Массовая культура как культура массового общества. Теории культурного модернизма

Во многом толчком к изучению массовой культуры послужили те изменения в технологии, которые столь драматично повлияли на судьбы культуры – изобретение фотографии, выход кинематографа на культурную сцену, развитие радио и телевидения. Сам факт, что искусство и культура стали репродуцироваться в широчайших масштабах, о чем писал еще В. Беньямин в своей известной работе «Произведение искусства в эпоху технической воспроизводимости» (Беньямин, 1996: 15–65), создал ряд проблем для традиционных идей относительно роли культуры и искусства в обществе. Введение принципов массового производства в область культуры означало, что культурные артефакты можно было рассматривать как любой другой массово производимый продукт. Это означало, с точки зрения критиков массового общества и массовой культуры, что такие культурные продукты, как фильмы, не могли рассматриваться как искусство, поскольку они не имели ауры подлинных и аутентичных произведений искусства. В то же время их нельзя было отнести к народной культуре, так как они, в отличие от фольклорных жанров, не исходили от людей и не могли отражать их опыта и интересов. Проблемы этого нового типа культуры связывались ее исследователями с изменением социальных структур и культурных порядков в индустриальную эпоху. Новый тип общества – «массовое общество» – имел свою культуру, воплощавшую ценности и жизненные стили широчайших слоев населения.

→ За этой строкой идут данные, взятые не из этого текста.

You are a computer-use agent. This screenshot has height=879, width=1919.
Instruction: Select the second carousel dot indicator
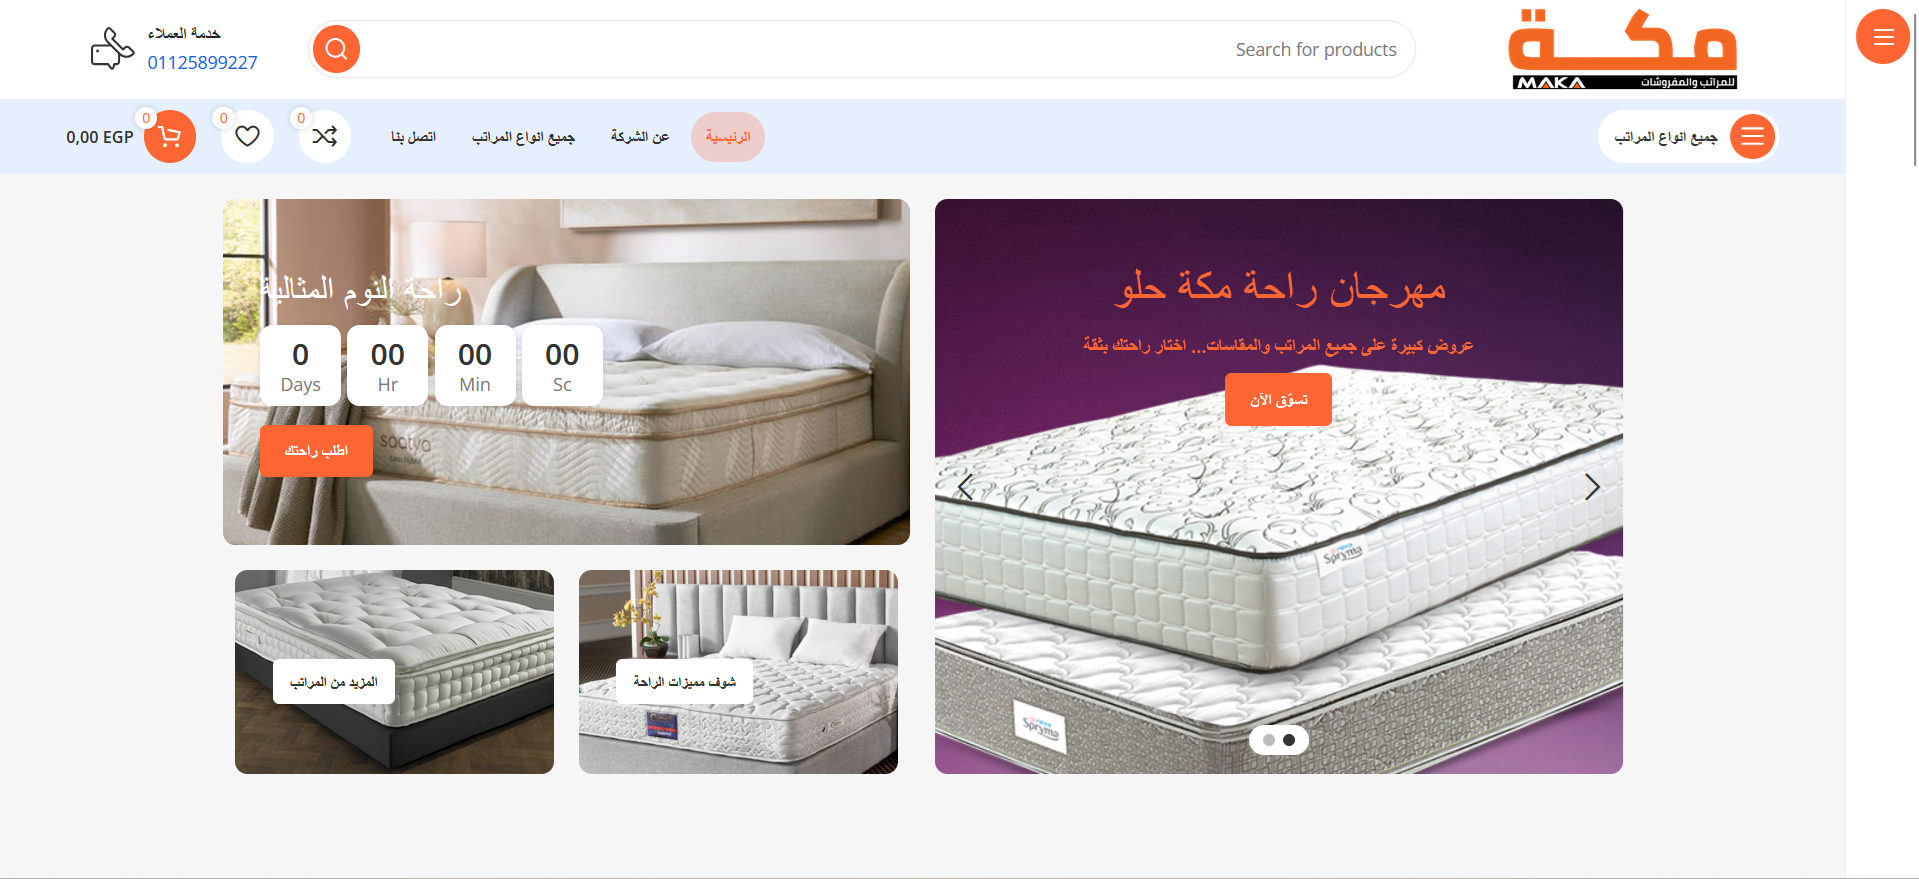coord(1289,740)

Большое влияние на формирование теории массового общества оказали идеи Дж. Бентама, который одним из первых понял природу нового индустриального общества и выделил в качестве его основной черты чистую массу населения, громадное количество людей, которое составляло это общество, постоянно возрастая в новых городах. В своей знаменитой доктрине утилитаризма он объявил, что все социальные решения должны приниматься только с точки зрения полезности, которую он понимал как наибольшее благо для наибольшего количества людей. Наивысшее социальное благо приравнивалось им к общему счастью, которое понималось как материальное благополучие. Последователи Бентама пришли к выводу, что необходимо собирать факты об обществе, чтобы можно было определить на основе рационального принципа и социальных исчислений направление дальнейшего развития. Это направление исследований до сих пор имеет большое влияние и отражается в преобладании эмпирических исследований и количественных методов в анализе средств массовых коммуникаций.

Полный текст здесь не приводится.